Australia will not change the law that would cause Facebook as well as Google to pay news agencies for content, a senior lawmaker said on Monday as Canberra approached the final vote on passing the bill.
While, Australia and the tech giants are at an impasse over the bill that is widely seen as a global precedent.
Other countries, including Canada and the United Kingdom also have already expressed interest in taking similar action.
Although Google and Facebook campaigned against the laws, Google last week struck deals with major Australian vehicles, including a global deal with Rupert Murdoch’s News Corp.
“There is no reason why Facebook cannot do and achieve what Google already has,” Birmingham also added.

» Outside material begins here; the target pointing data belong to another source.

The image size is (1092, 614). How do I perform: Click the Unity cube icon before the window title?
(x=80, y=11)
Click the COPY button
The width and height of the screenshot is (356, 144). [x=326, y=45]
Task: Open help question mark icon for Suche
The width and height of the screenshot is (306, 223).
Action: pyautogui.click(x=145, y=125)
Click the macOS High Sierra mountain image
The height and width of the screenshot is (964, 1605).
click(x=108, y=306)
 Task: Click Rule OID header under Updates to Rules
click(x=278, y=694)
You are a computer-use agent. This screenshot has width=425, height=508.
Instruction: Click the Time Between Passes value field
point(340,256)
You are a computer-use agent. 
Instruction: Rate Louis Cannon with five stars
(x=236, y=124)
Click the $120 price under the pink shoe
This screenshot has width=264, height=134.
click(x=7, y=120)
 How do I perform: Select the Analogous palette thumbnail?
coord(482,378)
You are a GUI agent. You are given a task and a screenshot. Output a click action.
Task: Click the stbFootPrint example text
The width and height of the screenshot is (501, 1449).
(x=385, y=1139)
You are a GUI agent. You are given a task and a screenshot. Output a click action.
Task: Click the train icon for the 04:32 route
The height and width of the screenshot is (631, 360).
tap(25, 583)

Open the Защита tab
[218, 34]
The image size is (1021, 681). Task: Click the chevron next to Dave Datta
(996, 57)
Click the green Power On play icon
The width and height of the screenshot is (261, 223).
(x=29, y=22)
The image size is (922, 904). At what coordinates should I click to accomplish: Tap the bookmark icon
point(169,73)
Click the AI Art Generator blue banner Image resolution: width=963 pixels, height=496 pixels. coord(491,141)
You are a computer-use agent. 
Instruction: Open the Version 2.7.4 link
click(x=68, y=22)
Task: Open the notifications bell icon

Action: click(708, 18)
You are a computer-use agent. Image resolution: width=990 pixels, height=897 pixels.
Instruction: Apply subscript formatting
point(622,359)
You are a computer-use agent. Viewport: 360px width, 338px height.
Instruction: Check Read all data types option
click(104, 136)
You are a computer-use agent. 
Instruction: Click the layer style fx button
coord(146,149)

However, A Facebook representative declined to comment on Monday about the law, which passed the House last week and has the support of a majority in the Senate.
Moreover, The final vote after the so-called third reading of the bill is on Tuesday.
But The DIGI lobby group, which represents Facebook, Google, and other online platforms such as Twitter Inc, said on Monday that its members agreed to adopt an industry-wide code of practice to reduce the spread of misinformation online.
Furthermore, According to the voluntary code, they are committed to identifying and preventing unidentified accounts, or “bots”, from propagating content, and also inform users about the origins of the content, and the publication of an annual transparency report, among other measures.